__Set problem__:
Count the lines in the material below that contain the word "text". Reply with the number alone.

Word and item position data:
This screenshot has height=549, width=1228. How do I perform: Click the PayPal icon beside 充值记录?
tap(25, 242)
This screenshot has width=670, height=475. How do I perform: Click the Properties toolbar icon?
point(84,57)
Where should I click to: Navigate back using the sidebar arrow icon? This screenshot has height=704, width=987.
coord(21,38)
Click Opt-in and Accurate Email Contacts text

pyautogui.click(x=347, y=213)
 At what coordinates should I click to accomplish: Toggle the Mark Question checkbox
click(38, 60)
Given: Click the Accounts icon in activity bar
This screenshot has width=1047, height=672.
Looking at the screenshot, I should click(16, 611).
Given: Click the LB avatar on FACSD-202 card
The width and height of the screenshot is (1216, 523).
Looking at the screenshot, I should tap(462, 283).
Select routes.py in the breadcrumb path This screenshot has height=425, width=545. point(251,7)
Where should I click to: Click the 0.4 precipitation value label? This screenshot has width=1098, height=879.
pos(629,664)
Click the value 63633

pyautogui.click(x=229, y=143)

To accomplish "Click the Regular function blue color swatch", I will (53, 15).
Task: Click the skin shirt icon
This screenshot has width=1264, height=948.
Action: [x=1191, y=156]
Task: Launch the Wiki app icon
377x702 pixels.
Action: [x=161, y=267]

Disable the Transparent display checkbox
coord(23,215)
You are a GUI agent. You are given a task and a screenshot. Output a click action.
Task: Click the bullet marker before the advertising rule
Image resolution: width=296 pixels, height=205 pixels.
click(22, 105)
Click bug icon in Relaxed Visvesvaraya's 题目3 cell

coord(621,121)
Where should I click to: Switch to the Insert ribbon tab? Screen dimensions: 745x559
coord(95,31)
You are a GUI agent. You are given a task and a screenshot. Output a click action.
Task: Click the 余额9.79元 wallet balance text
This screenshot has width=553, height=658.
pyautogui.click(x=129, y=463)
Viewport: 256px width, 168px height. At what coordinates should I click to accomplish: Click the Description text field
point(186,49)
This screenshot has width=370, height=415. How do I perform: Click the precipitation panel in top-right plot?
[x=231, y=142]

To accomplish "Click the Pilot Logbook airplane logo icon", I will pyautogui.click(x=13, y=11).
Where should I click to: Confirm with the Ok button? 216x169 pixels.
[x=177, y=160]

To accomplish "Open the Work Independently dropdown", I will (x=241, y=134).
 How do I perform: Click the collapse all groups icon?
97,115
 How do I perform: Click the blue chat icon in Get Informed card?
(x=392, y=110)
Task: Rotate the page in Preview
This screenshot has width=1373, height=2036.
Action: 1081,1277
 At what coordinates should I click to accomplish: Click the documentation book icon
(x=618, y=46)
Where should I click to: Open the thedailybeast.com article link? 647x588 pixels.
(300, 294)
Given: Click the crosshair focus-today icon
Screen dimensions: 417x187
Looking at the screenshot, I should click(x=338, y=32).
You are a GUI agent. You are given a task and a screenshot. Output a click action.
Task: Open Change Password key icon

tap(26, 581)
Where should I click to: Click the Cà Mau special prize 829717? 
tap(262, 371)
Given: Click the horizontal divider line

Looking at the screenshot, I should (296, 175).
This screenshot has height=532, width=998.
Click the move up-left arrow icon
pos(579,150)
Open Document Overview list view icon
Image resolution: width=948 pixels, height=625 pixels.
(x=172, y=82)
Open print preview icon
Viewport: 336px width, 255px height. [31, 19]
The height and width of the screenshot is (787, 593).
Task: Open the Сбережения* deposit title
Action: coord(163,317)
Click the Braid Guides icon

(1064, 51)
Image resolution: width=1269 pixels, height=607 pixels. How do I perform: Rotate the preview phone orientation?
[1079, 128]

__Task result__:
3